Task instructions:
Continue the essay on the fate of children's Christmas toys, beginning after its final sentence.

Extract provided:
= = = =

The story arc runs something like this. Brightly colored paper gives way. Eyes bulge. Cardboard box shunted into dad’s lap to disassemble the taped, zip-tied and/or shrink wrapped parts. Through grunts of effort, mumbled swearing, the installation of batteries and a final, defeated consultation with the instructions the toy becomes functional.
The children play with it for twenty, possibly twenty-five minutes. It gets abandoned on the floor in the middle of the living room to be tripped over and then kicked into a corner. Time passes. It gets picked up, played with and redeposited in the middle of the floor five to ten more times.
It is at this point that the kids look beyond the ostensible primary purpose of the toy and begin to wonder how this once bright, shiny, new toy actually works. They begin, slowly at first, and then with increasing urgency to pull it apart.
Now it stops working. The batteries are dead anyway. Sometimes the batteries are removed and hurled behind the couch. This turns out to be a pretty eco-friendly way to keep them out of the landfill.
Now what’s left in the middle of the floor are the pieces and parts of the non-functioning toy. Mom and dad spend two or three cycles reuniting parts with original toy before giving up and simply throwing away whatever gets caught under foot.
What begins at Christmas in an orgy of paper-ripping joy winds down by March or April. The house becomes a veritable mausoleum of the used, abused and discarded.

= = = =

Collected material:
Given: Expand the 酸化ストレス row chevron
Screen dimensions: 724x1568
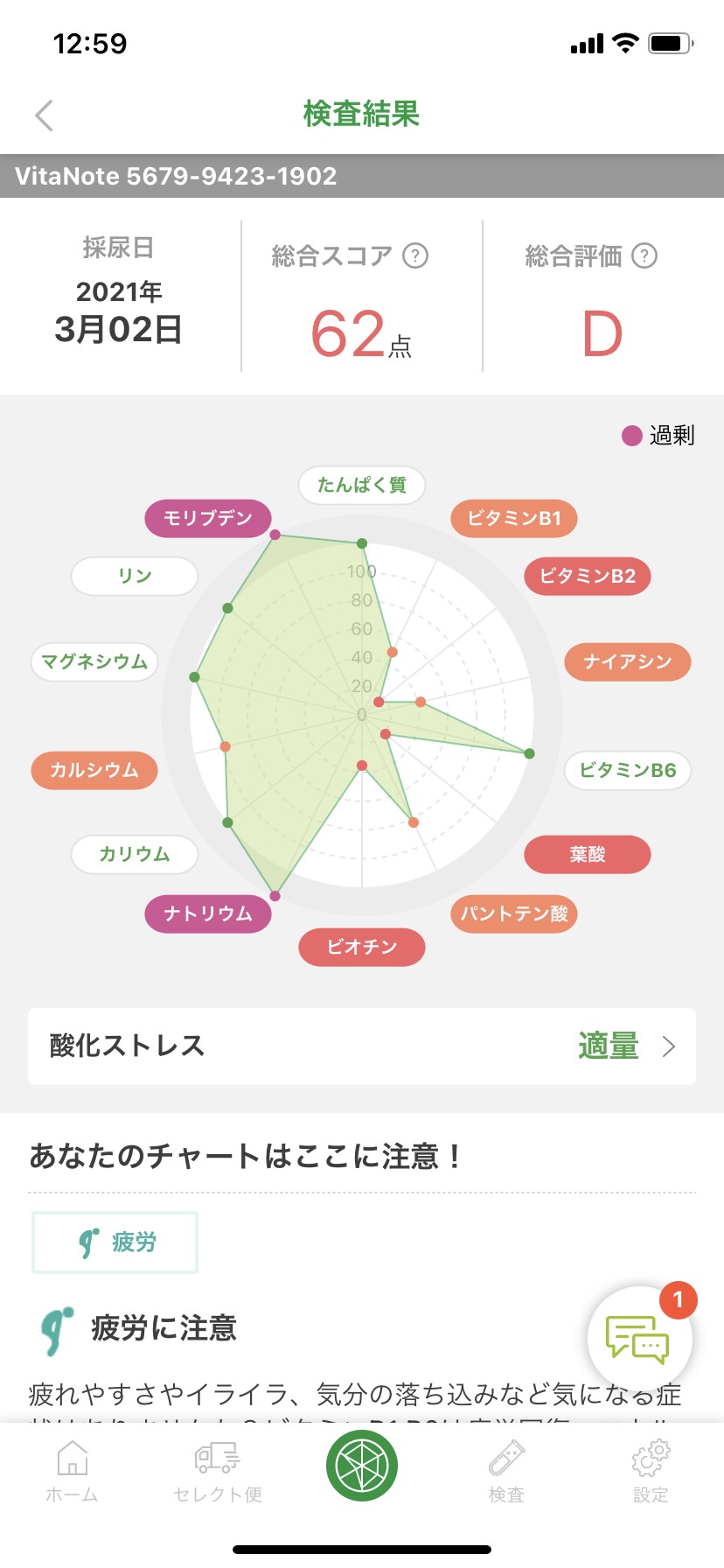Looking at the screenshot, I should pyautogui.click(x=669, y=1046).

= = = =

Answer to this problem:
I wonder why we do it.
But then I look at the bikes hanging in the garage and the parts in the bin and tools in their chest. Every time I go for the pedal wrench, the good one, I push aside two crappy, old ones that are rounded out and useless. Deep in the parts bin there are single pedals. Where did the other pedal go, I wonder? I almost never put my pedals in the wash. And anyway, I’ve checked the dryer vent.
I have a lovely set of dead Ultegra shifters. I keep them in a bag with a note that says, “These don’t work.”
I have an inert front derailleur from my old mountain bike. Someday I’ll look at the spring and work out what’s wrong with it. No I won’t.
I have a small collection of toothbrushes that have been used to clean cassettes and chains. I have a chain cleaner as well. It doesn’t work anymore. Too caked with grime. Don’t touch it. It’s gross.
The last two bikes I’ve rid myself of, I just gave them away. They were done. No longer functioning. Collecting dust in a corner. To solicit money for them seemed silly, verging on mean. Someone with far more love in their hearts than I’ve got will clean them, reattach their missing parts and ride them again. Maybe.
Ultimately, it’s just the toy story all grown up. Instead of batteries, lube.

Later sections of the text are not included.